Ahora que el volcán Nevado del Ruiz está otra vez despierto, la fundación está marcando a los niños de 0 a 8 años con manillas, para que en caso de una nueva catástrofe no se extravíen y resulten en guarderías de Bogotá, Estados Unidos, Holanda o Suecia. En las manillas aparece el nombre del menor, grupo sanguíneo, nombre del acudiente, teléfono y correo de la fundación. Hasta el momento se han marcado más de 1.000 niños de Armero-Guayabal y las veredas cercanas.
 
Dos décadas de culpa

En 2005, después de dos décadas de vivir en Bogotá con una familia ajena, John Francisco Reyes regresó a Armero-Guayabal convertido en pastor evangélico. Temía encontrarse con un pasado que había sepultado luego de la tragedia, pero debía cumplir el encargo de su congregación.
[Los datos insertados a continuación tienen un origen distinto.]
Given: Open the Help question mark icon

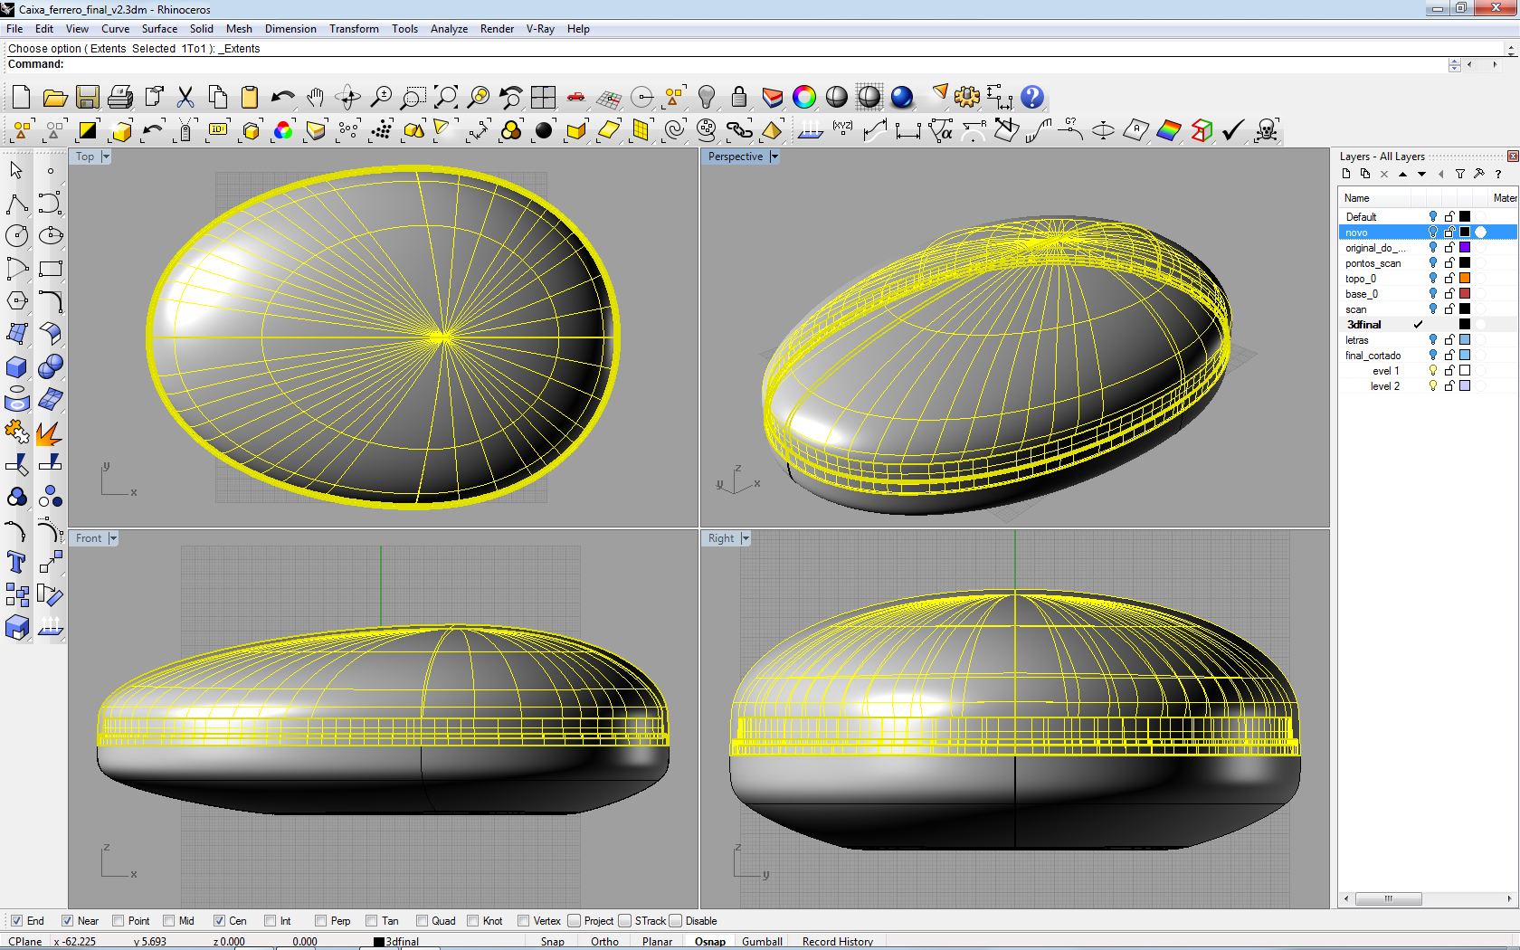Looking at the screenshot, I should pos(1031,98).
Una semana después de su arribo al pueblo fue a la plaza de mercado. Allí una mujer mayor lo abordó:

—Usted es mi sobrino —dijo.
Él no fue capaz de mirarla. Guardó silencio.
—Usted tiene una herida en la oreja ¿cierto? —pregunto la mujer.
—Sí —respondió el pastor. 

La mujer se acercó y le preguntó en voz baja:
 
—¿Y tiene otra en el testículo?

Era Inés Arteaga, la tía que lo había rescatado. Aunque John Francisco podía responder que no, y estar seguro de que nadie iba a verificar si tenía una cicatriz, la pregunta le llegó de sorpresa y contestó afirmativamente.

Inés llamó a Ligia González, la madre de John Francisco, y le rogó que viajara a Guayabal. No le dijo el motivo, pero el tono era de tal gravedad que convenció a la mujer.
John Francisco se llamaba ahora Juan Carlos González: después de la avalancha lo habían llevado a Bogotá, donde fue adoptado por un abogado y una enfermera.
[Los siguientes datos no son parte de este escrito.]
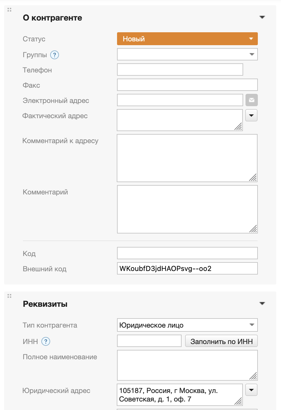Screen dimensions: 281x410
Task: Collapse the Реквизиты section
Action: click(x=262, y=304)
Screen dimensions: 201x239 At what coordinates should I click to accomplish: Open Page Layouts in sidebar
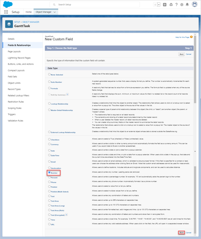pos(14,52)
Estaba en la sala de la casa de su tía con un tinto en la mano cuando llegó la madre.

—¡No, no, no!  
—dijo Ligia al verlo—. John Francisco, ¿usted donde estaba? —luego se dejo caer en una silla y se cubrió los ojos para llorar.

Estaba con otros padres y con otro nombre huyendo de la infancia. Ahora se enfrentaba a una señora a quien no podía querer, porque gran parte del cariño nace de la costumbre. Ligia pedía que le dijera mamá, pero él no pudo. Madre e hijo se ven dos o tres veces al año y ella llora cada vez que lo ve. 

Después de siete años del primer encuentro, Ligia piensa que el señor que conoció fue una equivocación del destino, y prefiere el recuerdo del niño que antes de la avalancha le ayudó a descolgar la ropa y luego se entretuvo jugando con la ceniza como si fueran copos de nieve.

Casi 27 años después de la tragedia, en Guayabal viven más de 20 mujeres que esperan la llegada de sus hijos y los buscan por medio de las emisoras o la fundación Armando Armero. Hay otras que, desesperadas, recurren a la brujería. Muchos de los niños perdidos que se han criado en Estados Unidos o Europa no quieren regresar. Conocen su pasado y lo enterraron con el lodo del volcán Nevado del Ruiz el 13 de noviembre de 1985.

*Periodista. Ganadora de un premio de la SIP.